BANFF – It was love at first sight.
When one of Banff’s treasured heritage homes, known as the McLeod/Crosby Residence, was put up for sale, resident Dazhang Yan put in an offer that very same day with a plan to turn the 137 Lynx St. property into a bed and breakfast home.
“We quickly learned the importance of this building to the community,” said Yan’s daughter Jane Cheung, who spent four hours at the Whyte Museum of the Canadian Rockies poring over the home’s history.
“It made me and my family connect to this house. My dad loves this house. We’ve found something that will enrich our lives.”
Last week, the family’s dream to open a bed and breakfast came to fruition when Banff’s Municipal Planning Commission approved a four-room B&B for the heritage home that met all land use bylaw requirements and sought no variances.
The riverfront (RRF) land use district allows for the single family homes, but community-wide density changes to the land use bylaw in 2012 to deal with Banff’s housing shortage intends this district to be redeveloped to duplex housing over time.
As more redevelopment to create housing continues to occur, there is a fear there will be ongoing loss of important heritage properties. There’s no new land in Banff, so any development is redevelopment and requires knocking down buildings.
Banff currently has 13 heritage properties protected by municipal bylaw, but there are another 143 properties considered to have heritage value not legally protected from demolition or redevelopment.
Councillor Chip Olver, who is a council representative on MPC, said she was delighted to support this application for a B&B home.
“When this home came up for sale, I had fears that maximum development on the site might occur at some point and something big would be built replacing this lovely historic home on a very prominent corner in our community,” she said.
“To have a bed and breakfast application coming forward preserves this house, and the applicant obviously recognizes the historical nature of this property and respects that.”
The heritage property, a one-and-a-half storey craftsman home built in 1931, is named after James McLeod, a business partner of Bill Warren and president of Rocky Mountain Tours – the main competitor of Brewster Transport during the 1930s.
The residence was run as a boarding house until 1966 when the property was sold to Crosby Co. Ltd. At the time of the sale, Louis Crosby, general manager of Brewster Transfer Co., owned and lived in the neighbouring property Abegweit.
His son Robert Crosby moved his family into the residence in 1968, at which time three backyard cabins were demolished. Robert Crosby himself was an accomplished engineer, academic and active member of the community.
The McLeod/Crosby Residence is on the municipality’s heritage inventory, and was considered an A-ranked property under the previous heritage system.
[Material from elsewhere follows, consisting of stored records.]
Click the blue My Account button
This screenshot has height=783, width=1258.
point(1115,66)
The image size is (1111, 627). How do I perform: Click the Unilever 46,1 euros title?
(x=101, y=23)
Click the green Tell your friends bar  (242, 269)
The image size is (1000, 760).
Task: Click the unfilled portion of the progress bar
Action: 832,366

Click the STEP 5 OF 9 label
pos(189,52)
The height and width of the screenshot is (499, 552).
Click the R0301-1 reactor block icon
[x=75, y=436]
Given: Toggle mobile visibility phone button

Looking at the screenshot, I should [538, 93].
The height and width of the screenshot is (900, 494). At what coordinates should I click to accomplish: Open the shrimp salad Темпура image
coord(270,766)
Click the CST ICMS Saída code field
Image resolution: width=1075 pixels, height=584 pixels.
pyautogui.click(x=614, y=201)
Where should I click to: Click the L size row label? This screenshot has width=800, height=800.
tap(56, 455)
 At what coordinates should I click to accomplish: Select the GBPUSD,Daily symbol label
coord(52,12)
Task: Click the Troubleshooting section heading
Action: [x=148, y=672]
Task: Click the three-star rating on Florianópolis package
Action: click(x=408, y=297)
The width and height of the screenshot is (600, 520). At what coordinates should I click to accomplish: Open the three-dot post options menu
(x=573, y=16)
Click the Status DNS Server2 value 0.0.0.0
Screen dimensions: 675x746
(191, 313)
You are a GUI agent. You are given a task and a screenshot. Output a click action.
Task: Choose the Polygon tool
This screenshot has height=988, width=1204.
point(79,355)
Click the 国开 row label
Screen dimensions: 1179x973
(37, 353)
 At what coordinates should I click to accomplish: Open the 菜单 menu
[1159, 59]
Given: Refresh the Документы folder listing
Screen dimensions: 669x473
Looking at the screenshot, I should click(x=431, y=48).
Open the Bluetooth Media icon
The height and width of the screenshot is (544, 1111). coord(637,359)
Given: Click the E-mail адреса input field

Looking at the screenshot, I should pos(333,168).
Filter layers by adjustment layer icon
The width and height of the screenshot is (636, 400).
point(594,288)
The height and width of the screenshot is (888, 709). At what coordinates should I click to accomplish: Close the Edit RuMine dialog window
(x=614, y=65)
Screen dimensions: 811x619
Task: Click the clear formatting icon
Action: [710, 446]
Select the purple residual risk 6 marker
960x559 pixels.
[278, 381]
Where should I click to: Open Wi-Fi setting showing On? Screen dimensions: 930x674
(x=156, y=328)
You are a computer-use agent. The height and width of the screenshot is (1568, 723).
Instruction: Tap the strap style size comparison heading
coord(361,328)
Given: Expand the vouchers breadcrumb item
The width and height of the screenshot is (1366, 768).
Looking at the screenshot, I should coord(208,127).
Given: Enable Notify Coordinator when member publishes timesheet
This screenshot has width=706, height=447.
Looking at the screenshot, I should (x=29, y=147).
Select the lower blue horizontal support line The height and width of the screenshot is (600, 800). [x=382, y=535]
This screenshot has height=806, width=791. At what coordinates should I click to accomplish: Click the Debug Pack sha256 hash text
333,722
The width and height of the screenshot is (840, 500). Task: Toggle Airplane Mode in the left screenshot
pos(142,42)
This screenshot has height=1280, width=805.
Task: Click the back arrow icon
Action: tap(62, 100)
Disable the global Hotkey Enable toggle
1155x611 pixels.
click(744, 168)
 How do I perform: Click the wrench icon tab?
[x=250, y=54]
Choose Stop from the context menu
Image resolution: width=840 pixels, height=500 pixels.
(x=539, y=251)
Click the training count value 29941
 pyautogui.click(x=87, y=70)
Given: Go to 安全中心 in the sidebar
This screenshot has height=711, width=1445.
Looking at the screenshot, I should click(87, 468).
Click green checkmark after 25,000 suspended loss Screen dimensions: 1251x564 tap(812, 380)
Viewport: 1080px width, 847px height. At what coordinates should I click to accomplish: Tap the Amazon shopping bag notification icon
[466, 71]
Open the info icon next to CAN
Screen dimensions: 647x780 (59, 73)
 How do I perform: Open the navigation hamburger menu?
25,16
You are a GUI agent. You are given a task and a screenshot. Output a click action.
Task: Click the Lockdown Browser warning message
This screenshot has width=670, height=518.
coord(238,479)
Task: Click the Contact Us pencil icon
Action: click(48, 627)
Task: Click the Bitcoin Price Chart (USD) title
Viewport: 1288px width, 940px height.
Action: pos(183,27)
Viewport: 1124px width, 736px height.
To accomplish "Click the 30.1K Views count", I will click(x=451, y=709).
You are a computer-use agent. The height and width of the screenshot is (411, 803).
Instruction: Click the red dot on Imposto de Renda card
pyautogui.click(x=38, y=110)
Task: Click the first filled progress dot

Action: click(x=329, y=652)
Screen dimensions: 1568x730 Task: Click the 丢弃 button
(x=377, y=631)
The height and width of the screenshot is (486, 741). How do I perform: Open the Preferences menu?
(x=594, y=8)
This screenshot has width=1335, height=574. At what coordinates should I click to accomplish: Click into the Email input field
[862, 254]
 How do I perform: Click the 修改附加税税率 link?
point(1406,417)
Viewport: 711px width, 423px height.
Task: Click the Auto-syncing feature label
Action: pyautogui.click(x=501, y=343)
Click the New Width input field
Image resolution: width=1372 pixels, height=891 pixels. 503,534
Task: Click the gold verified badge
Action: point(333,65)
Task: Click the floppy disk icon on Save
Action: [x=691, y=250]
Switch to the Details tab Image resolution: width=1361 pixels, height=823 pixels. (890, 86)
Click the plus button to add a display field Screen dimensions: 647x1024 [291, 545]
News that the new owners planned to retain the home was welcomed by Anita Bartram Crosby, who along with her brother Rick decided to sell the home following their father Robert Crosby’s death at age 95 in 2017.
“I support this,” she said. “My fear was someone would buy it and demolish it, but this way the house is being preserved.”
In addition, the planning and development department has conditionally approved a second application for the site for a residential renovation, including a roofline extension, roof material replacement and rear deck enlargement.
“Throughout the renovation process, the applicants have demonstrated commitment to maintaining a lot of the historical character-defining features of the exterior of the building,” said Jennifer Laforest, heritage planner for the Town of Banff.
Later this month, council will consider development of a heritage master plan that looks at various tools to protect heritage buildings, from acquisition options to some of the more common tools such heritage rezoning, density transfer or density bonus programs, special variance considerations for redevelopments that protect heritage buildings, as well as various grants and loan programs.
The Banff Heritage Corporation recently recommended council consider regulations and policies to support bed and breakfast home applications that conserve buildings identified on the heritage inventory.
Laforest said municipalities across Canada are developing increasingly sophisticated plans and strategies to protect heritage within their communities.
“While council may consider a single tool or project to preserve community heritage, a master plan offers the opportunity to achieve long-term results,” she said.
“In order to protect a greater number of heritage buildings within the community, a coordinated effort will be required.”